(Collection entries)

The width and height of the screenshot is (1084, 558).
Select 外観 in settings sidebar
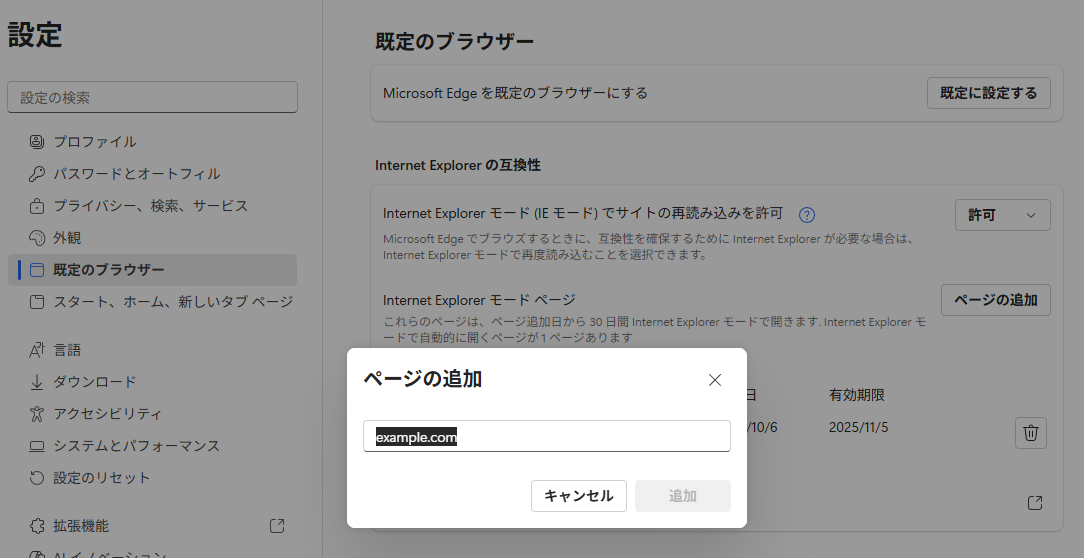click(x=67, y=238)

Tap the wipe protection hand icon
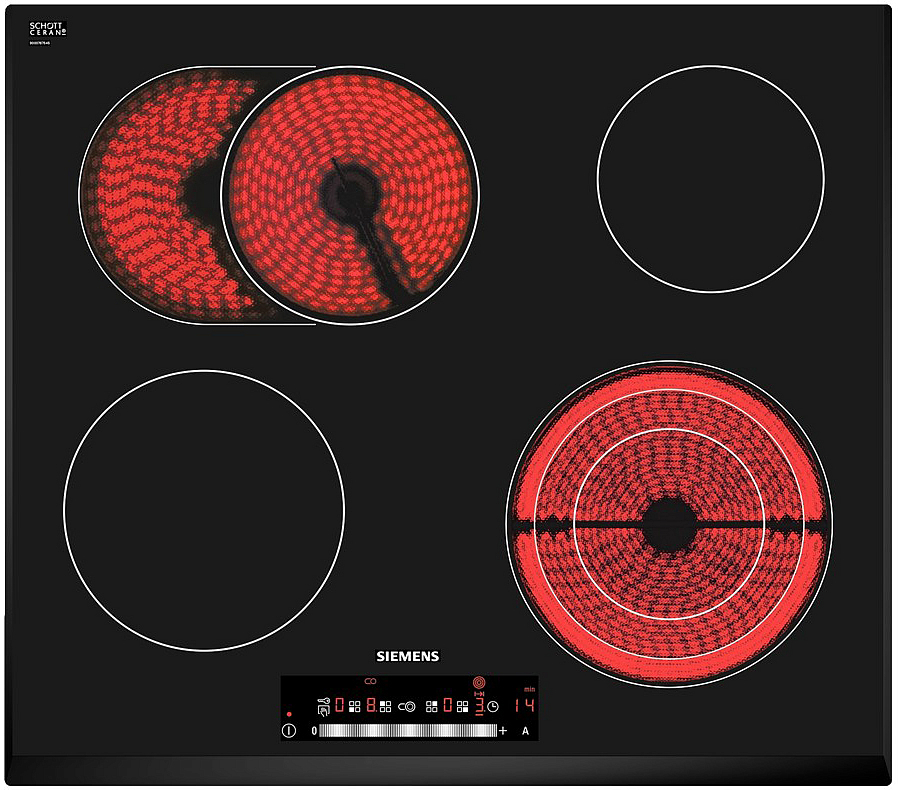[322, 712]
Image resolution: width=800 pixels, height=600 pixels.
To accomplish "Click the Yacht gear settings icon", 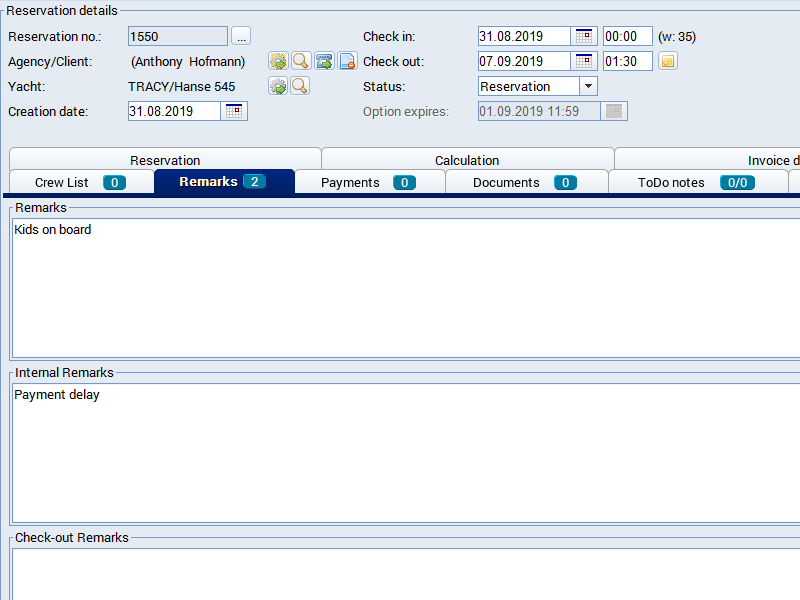I will [x=278, y=86].

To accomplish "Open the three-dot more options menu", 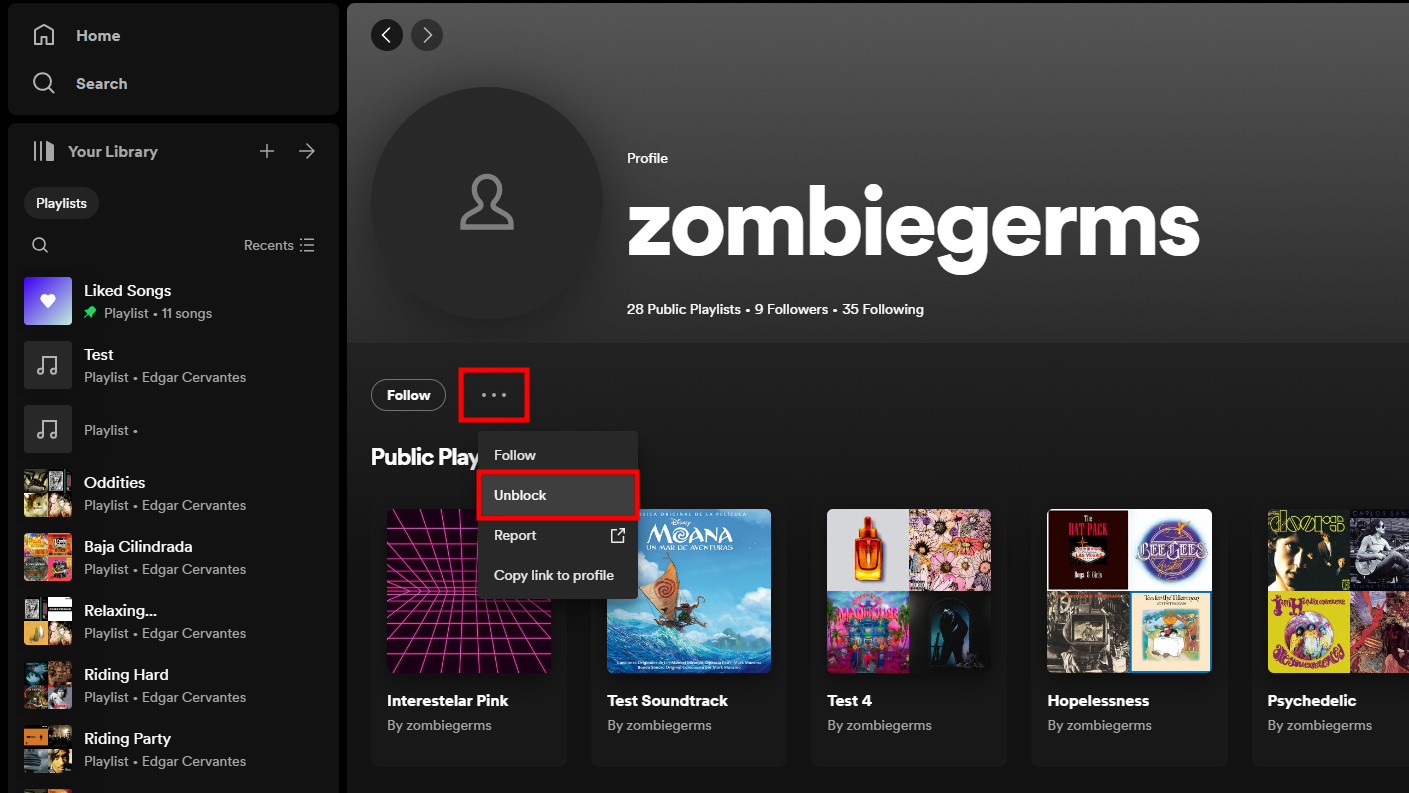I will [494, 395].

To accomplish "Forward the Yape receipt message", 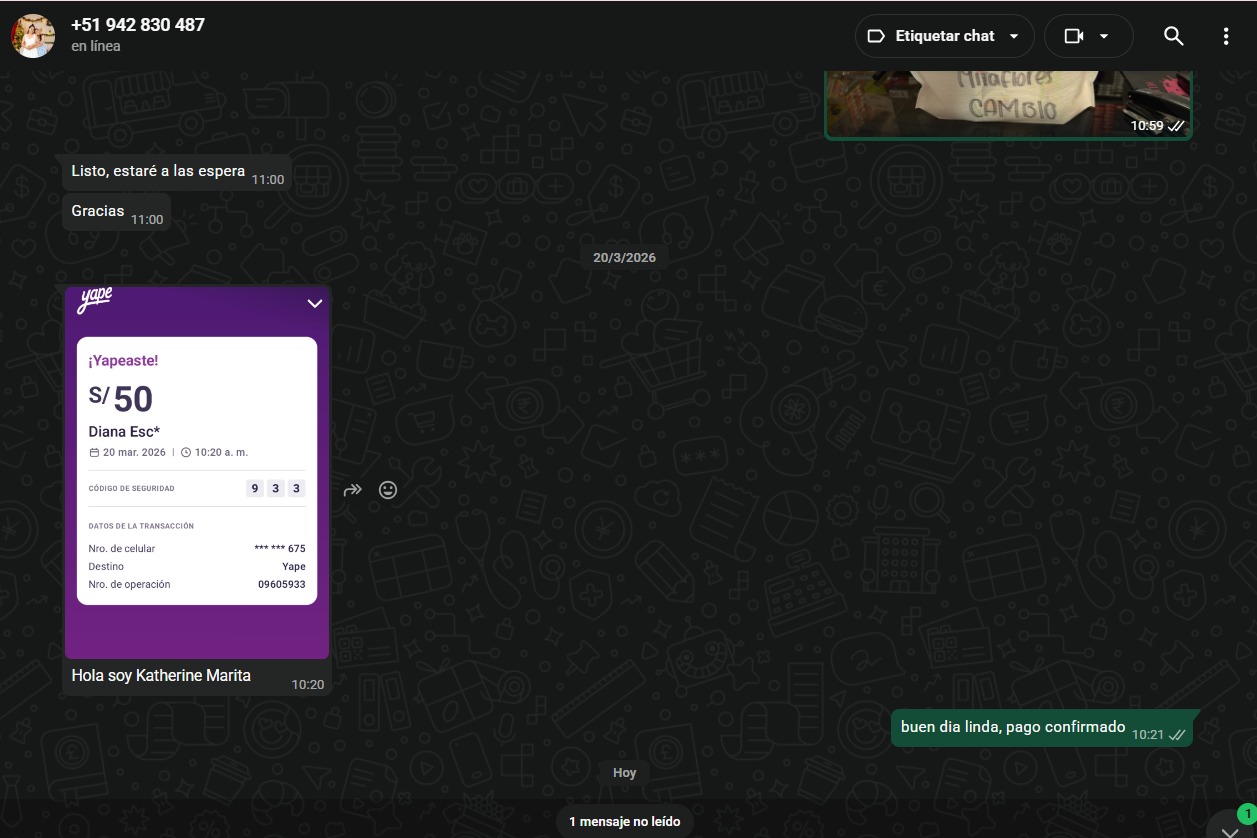I will click(x=352, y=490).
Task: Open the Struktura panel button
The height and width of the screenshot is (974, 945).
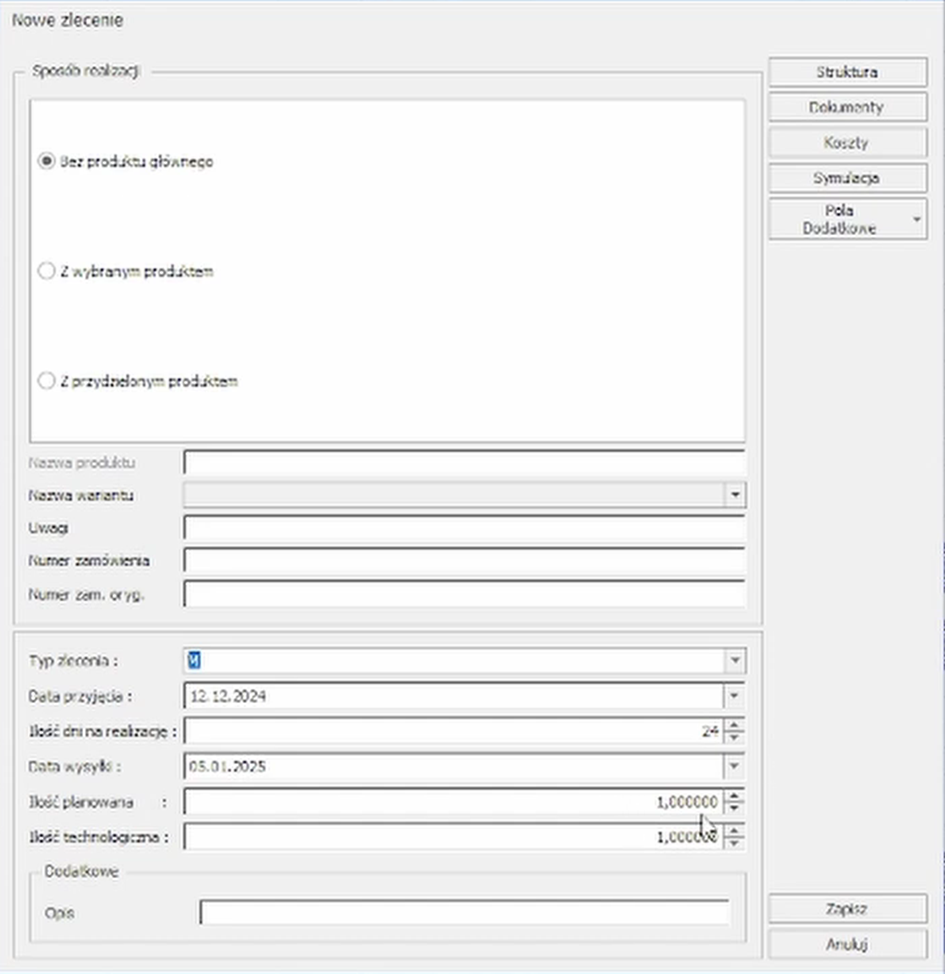Action: click(x=847, y=72)
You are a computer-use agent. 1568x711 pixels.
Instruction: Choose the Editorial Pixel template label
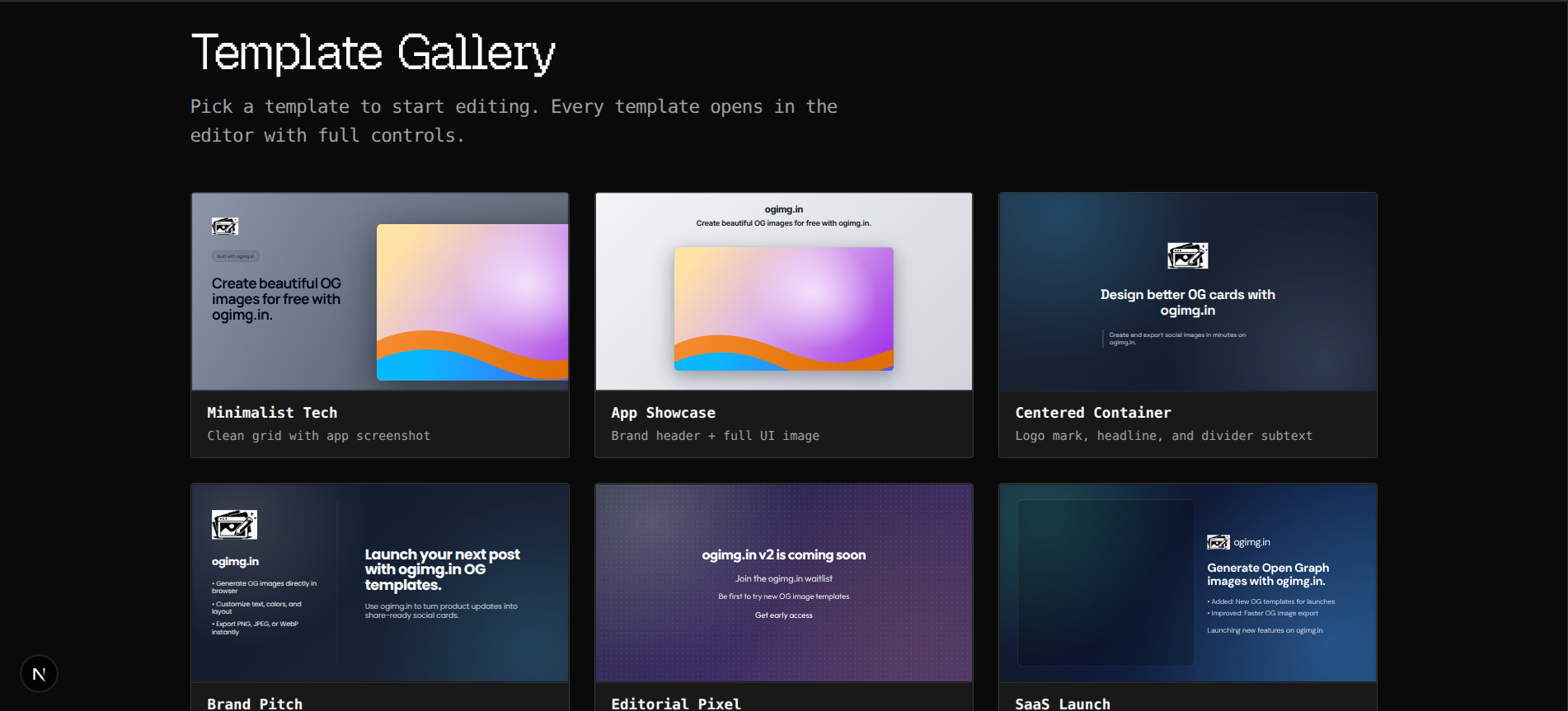point(676,703)
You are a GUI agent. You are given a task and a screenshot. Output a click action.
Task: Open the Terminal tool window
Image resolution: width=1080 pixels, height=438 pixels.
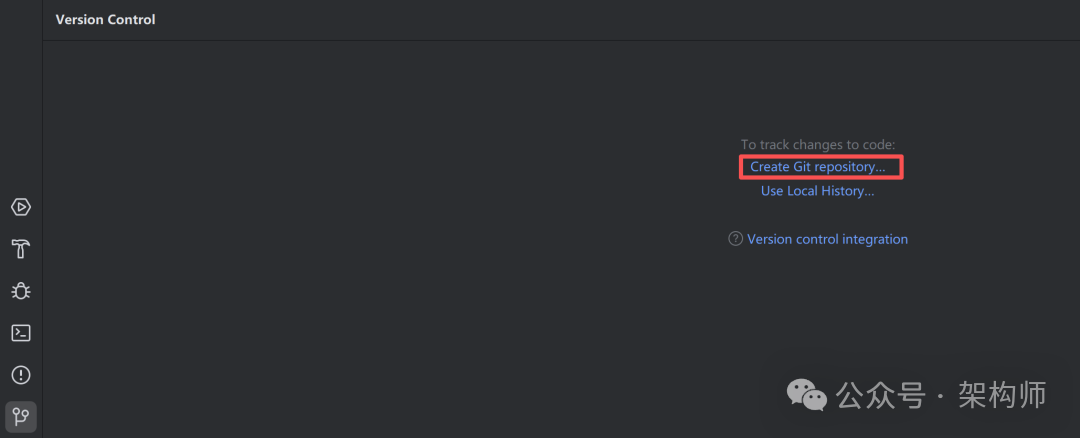(x=21, y=333)
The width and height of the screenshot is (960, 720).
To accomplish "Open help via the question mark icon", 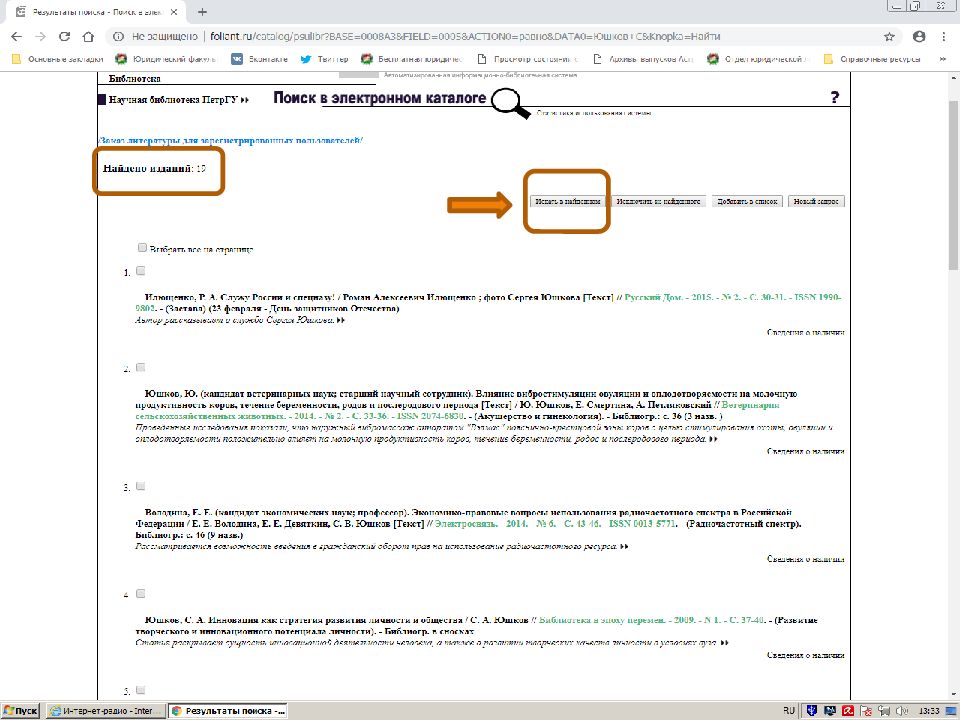I will coord(835,98).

# Work to be completed:
Reply with a number alone, the number of lines of the records that hold the word "agent".

# Result for this exercise:
2